> [Problem to work on]:
When you reach the line that contains "Activate the Cant. quantity mode", begin copying exactly, and continue through the last line of the data; no pictures belong in the copy.
------ Entries shown
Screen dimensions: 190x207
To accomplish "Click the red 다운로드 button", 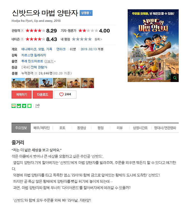I will click(x=43, y=95).
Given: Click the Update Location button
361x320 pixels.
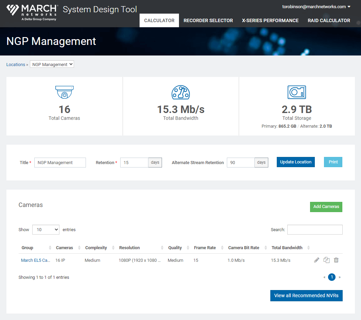Looking at the screenshot, I should pos(295,162).
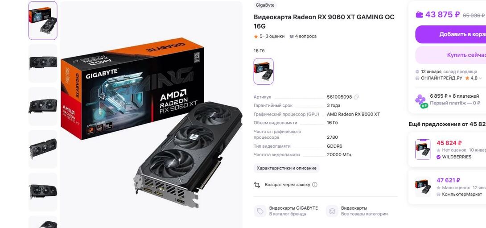Click the brand catalog tag icon
Screen dimensions: 486x228
[260, 211]
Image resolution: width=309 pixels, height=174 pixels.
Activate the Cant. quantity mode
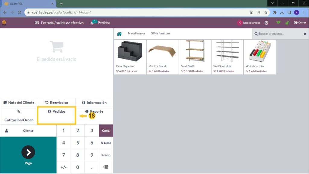106,131
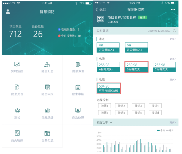Tap the 应急处理 emergency handling icon

(x=78, y=110)
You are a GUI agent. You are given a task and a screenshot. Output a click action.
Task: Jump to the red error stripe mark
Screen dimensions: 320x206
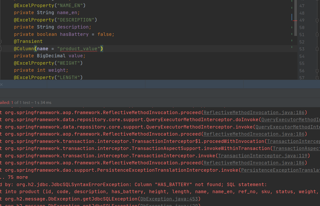tap(295, 20)
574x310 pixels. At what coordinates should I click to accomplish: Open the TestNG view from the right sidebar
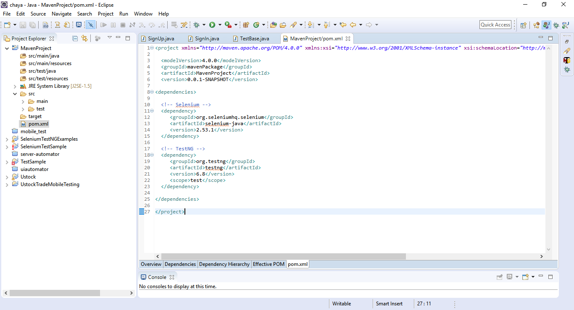[x=566, y=60]
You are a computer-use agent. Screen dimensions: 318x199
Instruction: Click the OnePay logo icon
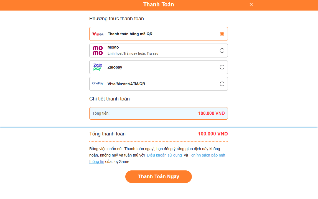click(x=98, y=84)
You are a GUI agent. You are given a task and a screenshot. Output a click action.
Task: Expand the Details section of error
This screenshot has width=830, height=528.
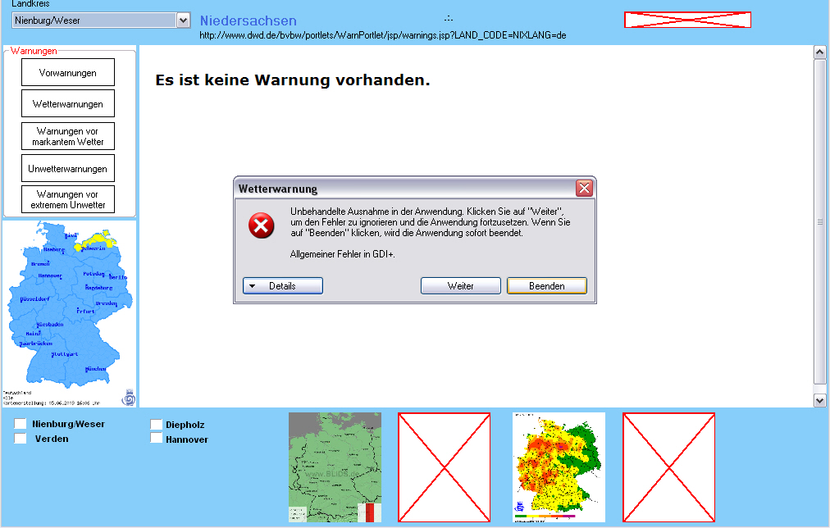coord(283,286)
------------
> [Task answer]:
Activate the Cant. quantity mode
106,131
Tap the 应急处理 emergency handling icon

(x=78, y=110)
You are a GUI agent. You are given a task and a screenshot. Output a click action.
Task: Jump to the red error stripe mark
Screen dimensions: 320x206
tap(295, 20)
574x310 pixels. At what coordinates should I click to accomplish: Open the TestNG view from the right sidebar
[x=566, y=60]
You are a computer-use agent. Screen dimensions: 318x199
Instruction: Click the OnePay logo icon
click(x=98, y=84)
You are a GUI agent. You are given a task and a screenshot. Output a click action.
Task: Expand the Details section of error
This screenshot has width=830, height=528.
coord(283,286)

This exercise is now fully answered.